Biden Scrambles to Recover from Blunder, Tries to Walk Back His Big Threat
Now, he’s trying to put out the fuse he lit on the dynamite stick.
First, the events of Thursday: In the morning, Biden and a group of senators greeted reporters outside the White House to announce they’d reached an agreement on a more modest version of the president’s infrastructure plan — one that could clear the 60-vote hurdle required under the Senate filibuster and didn’t require the need to use the budget reconciliation process to pass on a party-line vote.
“We’ve all agreed that none of us got what we all wanted,” Biden said.
“I’m getting to work with Congress right away on the other half of my economic agenda as well,” Biden said. “The American Families Plan, to finish the job on child care, education, the caring economy, clean energy and tax cuts for American families, and much more.
“For me, investment on our physical and human infrastructure are inextricably intertwined … Both need to get done. I’m going to work closely with Speaker Pelosi and Leader Schumer to make sure that both move through the legislative process promptly, and in tandem.”
If these didn’t come to him in tandem, the president indicated he wouldn’t accept the infrastructure bill.
“If they don’t come, I’m not signing.

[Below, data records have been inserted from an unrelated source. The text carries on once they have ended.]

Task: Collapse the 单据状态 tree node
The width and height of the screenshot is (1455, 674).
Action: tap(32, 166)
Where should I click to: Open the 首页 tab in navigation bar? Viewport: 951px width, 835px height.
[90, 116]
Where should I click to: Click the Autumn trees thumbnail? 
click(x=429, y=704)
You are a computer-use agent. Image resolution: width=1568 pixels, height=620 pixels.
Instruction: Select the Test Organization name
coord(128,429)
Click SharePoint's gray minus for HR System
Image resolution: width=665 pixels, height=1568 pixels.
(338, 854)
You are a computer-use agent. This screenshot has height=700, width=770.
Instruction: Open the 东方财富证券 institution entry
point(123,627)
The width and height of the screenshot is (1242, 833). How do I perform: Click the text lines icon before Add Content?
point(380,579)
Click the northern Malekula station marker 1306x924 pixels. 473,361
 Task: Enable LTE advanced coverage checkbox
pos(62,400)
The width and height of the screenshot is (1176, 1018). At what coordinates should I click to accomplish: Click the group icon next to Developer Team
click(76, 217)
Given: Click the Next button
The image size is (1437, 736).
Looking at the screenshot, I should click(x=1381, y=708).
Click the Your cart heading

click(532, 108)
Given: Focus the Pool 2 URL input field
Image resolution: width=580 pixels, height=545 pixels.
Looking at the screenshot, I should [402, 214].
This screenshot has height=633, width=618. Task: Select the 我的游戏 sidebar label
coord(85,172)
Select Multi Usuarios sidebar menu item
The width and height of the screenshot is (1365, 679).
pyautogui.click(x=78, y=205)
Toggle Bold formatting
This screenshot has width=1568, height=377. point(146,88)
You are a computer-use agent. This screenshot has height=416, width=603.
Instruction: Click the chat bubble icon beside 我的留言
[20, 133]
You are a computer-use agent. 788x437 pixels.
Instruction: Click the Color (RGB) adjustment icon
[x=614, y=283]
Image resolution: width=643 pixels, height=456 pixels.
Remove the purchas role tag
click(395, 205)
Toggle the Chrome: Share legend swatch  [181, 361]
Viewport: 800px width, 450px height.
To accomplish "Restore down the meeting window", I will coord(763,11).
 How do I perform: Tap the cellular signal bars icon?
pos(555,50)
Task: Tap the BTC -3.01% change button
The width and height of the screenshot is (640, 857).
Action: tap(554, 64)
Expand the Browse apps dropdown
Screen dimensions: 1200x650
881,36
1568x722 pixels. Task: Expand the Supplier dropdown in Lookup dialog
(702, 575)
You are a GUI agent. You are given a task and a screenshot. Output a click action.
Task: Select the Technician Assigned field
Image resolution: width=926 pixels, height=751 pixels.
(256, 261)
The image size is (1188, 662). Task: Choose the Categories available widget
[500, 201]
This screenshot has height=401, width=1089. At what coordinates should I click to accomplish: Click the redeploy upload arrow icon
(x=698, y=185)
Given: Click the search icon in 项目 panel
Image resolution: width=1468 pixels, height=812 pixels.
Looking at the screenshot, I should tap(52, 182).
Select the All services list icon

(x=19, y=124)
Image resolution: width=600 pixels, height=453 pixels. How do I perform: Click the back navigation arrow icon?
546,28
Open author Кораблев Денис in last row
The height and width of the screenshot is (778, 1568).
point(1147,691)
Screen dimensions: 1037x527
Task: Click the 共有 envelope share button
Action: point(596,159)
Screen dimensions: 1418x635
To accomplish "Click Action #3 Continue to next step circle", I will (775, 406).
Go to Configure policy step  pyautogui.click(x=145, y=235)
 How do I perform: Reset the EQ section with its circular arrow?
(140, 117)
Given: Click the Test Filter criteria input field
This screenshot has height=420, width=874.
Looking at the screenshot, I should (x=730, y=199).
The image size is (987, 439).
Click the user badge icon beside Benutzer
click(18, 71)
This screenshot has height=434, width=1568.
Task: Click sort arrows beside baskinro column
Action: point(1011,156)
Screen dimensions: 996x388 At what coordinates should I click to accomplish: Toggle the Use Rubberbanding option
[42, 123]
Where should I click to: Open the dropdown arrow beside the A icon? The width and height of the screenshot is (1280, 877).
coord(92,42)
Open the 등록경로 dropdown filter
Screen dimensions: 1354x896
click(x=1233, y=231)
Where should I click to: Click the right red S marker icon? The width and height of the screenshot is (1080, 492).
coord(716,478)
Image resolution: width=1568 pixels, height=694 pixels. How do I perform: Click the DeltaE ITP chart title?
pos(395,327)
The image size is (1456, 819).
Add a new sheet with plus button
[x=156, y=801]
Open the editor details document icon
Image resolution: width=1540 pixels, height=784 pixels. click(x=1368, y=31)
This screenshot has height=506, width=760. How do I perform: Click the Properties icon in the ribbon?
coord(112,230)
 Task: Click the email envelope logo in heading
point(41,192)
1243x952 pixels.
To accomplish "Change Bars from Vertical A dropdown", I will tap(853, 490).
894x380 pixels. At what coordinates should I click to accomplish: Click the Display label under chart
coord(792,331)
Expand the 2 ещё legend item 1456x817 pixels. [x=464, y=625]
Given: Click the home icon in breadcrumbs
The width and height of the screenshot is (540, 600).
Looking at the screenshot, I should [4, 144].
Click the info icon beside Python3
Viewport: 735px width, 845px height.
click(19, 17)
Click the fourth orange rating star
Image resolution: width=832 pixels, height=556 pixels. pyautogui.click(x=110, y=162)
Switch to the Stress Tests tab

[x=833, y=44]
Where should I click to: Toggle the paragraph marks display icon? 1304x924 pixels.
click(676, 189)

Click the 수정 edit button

Real simple,” Biden said later. “But I expect that in the coming months this summer, before the fiscal year is over that we will have voted on this bill, the infrastructure bill, as well as voted on the budget resolution. But if only one comes to me, if this is the only thing that comes to me, I’m not signing. It’s in tandem.”
This wasn’t just a problem in terms of generating pushback from Republicans — although, oh boy, did it ever do that. Thus, in danger of losing the bill, Biden issued a White House statement on Saturday in which he walked that veto rhetoric back.
“At a press conference after announcing the bipartisan agreement, I indicated that I would refuse to sign the infrastructure bill if it was sent to me without my Families Plan and other priorities, including clean energy,” the president said.
“That statement understandably upset some Republicans, who do not see the two plans as linked; they are hoping to defeat my Families Plan—and do not want their support for the infrastructure plan to be seen as aiding passage of the Families Plan.
If it wasn’t his intent, he did a really good job of giving that impression.
As Biden almost certainly knows — or at least almost certainly knew at one time — under Article 1, Section VII of the Constitution, a bill can become law without a presidential signature, if the president takes no action on a bill presented to him over 10 days (not counting Sundays) while Congress is in session.
Lawmakers know the rules, too.
But Biden also had to know exactly how his promise not to sign the infrastructure bill would be construed on Capitol Hill and played in the mainstream media. It had all the earmarks of a veto threat — complete with a “Real simple,” just to make it sound tough.
Whether Biden’s revised statement brings wary members who signed onto the bipartisan framework back to the table is anyone’s guess, considering they were decidedly unhappy with being sold out just hours after the agreement was announced.
“There was a lot of enthusiasm on Capitol Hill from people you wouldn’t expect when we brought it to them,” Louisiana GOP Sen. Bill Cassidy told reporters, according to WAFB-TV. “Then the president said he won’t sign the bill until a reconciliation bill is passed — that turned everything upside down.”
South Carolina Sen. Lindsey Graham wasn’t having it.
“No deal by extortion! It was never suggested to me during these negotiations that President Biden was holding hostage the bipartisan infrastructure proposal unless a liberal reconciliation package was also passed,” he wrote in a Twitter post.
“I can’t imagine any other Republican had that impression. I can’t believe the Biden Administration expects such an obvious bait and switch tactic – motivated by fear of the Left – to work in the Senate and be respected by the American people.”
It’s not just Republicans he’ll end up losing, either — what remains of the moderate wing of the Democratic Party wouldn’t be happy either.
Biden’s remark, McCormack wrote, “turned the bipartisan bill into a hostage that would be killed if Joe Manchin and Bernie Sanders could not agree on a Democrats-only reconciliation bill to increase social spending by trillions of dollars.”
“Of course, the bipartisan bill would remain a hostage only if ten or more Senate Republicans are willing to vote for it,” McCormack wrote. “And why would ten Senate Republicans offer themselves up as willing hostages in a ploy to pressure Joe Manchin and other moderate Democrats to reach an agreement with the far Left?
“A big reason Republicans had entered into bipartisan negotiations with moderate Democrats in the first place was that a bipartisan deal on ‘core infrastructure’ would reduce pressure on moderate Democrats to sign onto Bernie Sanders’s wish list.”
That was essentially it, which probably didn’t do much to mollify the left.
Biden has had to walk stuff back before — like the time he accidentally called the border crisis a “crisis,” a big faux pas on the left. This is a bit different, inasmuch as his bluster could blow up the first major bipartisan agreement of his presidency.
Don’t expect him to learn any lessons from this, though. This is a president constantly sleepwalking into traps he should know enough to avoid, who then spends half his time writhing around, trying to pry the trap off of his foot.